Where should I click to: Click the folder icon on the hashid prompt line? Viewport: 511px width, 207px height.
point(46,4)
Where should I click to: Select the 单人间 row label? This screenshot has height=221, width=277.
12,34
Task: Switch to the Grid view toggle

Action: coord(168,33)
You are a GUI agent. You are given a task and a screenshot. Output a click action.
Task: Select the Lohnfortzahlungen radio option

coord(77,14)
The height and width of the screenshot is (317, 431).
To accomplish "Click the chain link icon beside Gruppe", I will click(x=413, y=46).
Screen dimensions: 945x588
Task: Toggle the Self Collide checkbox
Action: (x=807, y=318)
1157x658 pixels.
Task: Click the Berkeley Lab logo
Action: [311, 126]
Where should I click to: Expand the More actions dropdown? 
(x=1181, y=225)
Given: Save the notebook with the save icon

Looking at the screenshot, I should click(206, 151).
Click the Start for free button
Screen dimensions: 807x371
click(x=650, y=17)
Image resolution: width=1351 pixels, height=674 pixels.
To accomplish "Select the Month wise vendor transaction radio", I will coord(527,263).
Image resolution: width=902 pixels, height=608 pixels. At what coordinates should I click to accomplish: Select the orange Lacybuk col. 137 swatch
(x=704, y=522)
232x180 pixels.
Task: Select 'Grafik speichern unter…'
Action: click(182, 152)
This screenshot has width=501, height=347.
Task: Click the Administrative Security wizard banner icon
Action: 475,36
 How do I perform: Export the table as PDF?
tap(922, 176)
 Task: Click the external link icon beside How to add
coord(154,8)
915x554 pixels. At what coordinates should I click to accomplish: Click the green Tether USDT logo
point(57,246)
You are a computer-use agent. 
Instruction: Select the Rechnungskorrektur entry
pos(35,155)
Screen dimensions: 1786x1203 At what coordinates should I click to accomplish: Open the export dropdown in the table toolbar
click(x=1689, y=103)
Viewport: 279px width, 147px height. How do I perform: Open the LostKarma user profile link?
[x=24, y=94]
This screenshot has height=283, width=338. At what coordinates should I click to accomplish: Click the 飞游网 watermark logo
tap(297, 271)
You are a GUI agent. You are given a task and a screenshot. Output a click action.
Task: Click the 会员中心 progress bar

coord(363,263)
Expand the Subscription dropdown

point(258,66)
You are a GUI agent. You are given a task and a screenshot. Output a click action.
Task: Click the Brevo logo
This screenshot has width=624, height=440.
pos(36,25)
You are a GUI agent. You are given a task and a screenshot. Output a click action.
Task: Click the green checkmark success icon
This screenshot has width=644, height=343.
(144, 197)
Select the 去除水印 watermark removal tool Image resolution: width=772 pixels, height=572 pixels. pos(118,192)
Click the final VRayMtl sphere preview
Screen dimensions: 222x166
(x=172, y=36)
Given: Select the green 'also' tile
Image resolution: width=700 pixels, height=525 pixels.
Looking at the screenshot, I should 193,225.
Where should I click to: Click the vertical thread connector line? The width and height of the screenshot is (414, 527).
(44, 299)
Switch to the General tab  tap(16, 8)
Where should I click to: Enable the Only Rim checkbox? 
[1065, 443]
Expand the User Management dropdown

===============

§ **Assignment**
Output all of the listing exactly as written.

§ **Response to the exercise**
Where should I click to: Click the folder icon on the hashid prompt line? Viewport: 511px width, 207px height.
point(46,4)
Where should I click to: Select the 单人间 row label? This screenshot has height=221, width=277.
12,34
Task: Switch to the Grid view toggle

Action: coord(168,33)
You are a GUI agent. You are given a task and a screenshot. Output a click action.
Task: Select the Lohnfortzahlungen radio option

coord(77,14)
The height and width of the screenshot is (317, 431).
To accomplish "Click the chain link icon beside Gruppe", I will click(x=413, y=46).
Screen dimensions: 945x588
Task: Toggle the Self Collide checkbox
Action: (x=807, y=318)
1157x658 pixels.
Task: Click the Berkeley Lab logo
Action: [311, 126]
Where should I click to: Expand the More actions dropdown? 
(x=1181, y=225)
Given: Save the notebook with the save icon

Looking at the screenshot, I should click(206, 151).
Click the Start for free button
Screen dimensions: 807x371
click(x=650, y=17)
Image resolution: width=1351 pixels, height=674 pixels.
To accomplish "Select the Month wise vendor transaction radio", I will coord(527,263).
Image resolution: width=902 pixels, height=608 pixels. At what coordinates should I click to accomplish: Select the orange Lacybuk col. 137 swatch
(x=704, y=522)
232x180 pixels.
Task: Select 'Grafik speichern unter…'
Action: click(182, 152)
This screenshot has width=501, height=347.
Task: Click the Administrative Security wizard banner icon
Action: 475,36
 How do I perform: Export the table as PDF?
tap(922, 176)
 Task: Click the external link icon beside How to add
coord(154,8)
915x554 pixels. At what coordinates should I click to accomplish: Click the green Tether USDT logo
point(57,246)
You are a computer-use agent. 
Instruction: Select the Rechnungskorrektur entry
pos(35,155)
Screen dimensions: 1786x1203 At what coordinates should I click to accomplish: Open the export dropdown in the table toolbar
click(x=1689, y=103)
Viewport: 279px width, 147px height. How do I perform: Open the LostKarma user profile link?
[x=24, y=94]
This screenshot has height=283, width=338. At what coordinates should I click to accomplish: Click the 飞游网 watermark logo
tap(297, 271)
You are a GUI agent. You are given a task and a screenshot. Output a click action.
Task: Click the 会员中心 progress bar

coord(363,263)
Expand the Subscription dropdown

point(258,66)
You are a GUI agent. You are given a task and a screenshot. Output a click action.
Task: Click the Brevo logo
This screenshot has width=624, height=440.
pos(36,25)
You are a GUI agent. You are given a task and a screenshot. Output a click action.
Task: Click the green checkmark success icon
This screenshot has width=644, height=343.
(144, 197)
Select the 去除水印 watermark removal tool Image resolution: width=772 pixels, height=572 pixels. pos(118,192)
Click the final VRayMtl sphere preview
Screen dimensions: 222x166
(x=172, y=36)
Given: Select the green 'also' tile
Image resolution: width=700 pixels, height=525 pixels.
Looking at the screenshot, I should 193,225.
Where should I click to: Click the vertical thread connector line? The width and height of the screenshot is (414, 527).
(44, 299)
Switch to the General tab  tap(16, 8)
Where should I click to: Enable the Only Rim checkbox? 
[1065, 443]
Expand the User Management dropdown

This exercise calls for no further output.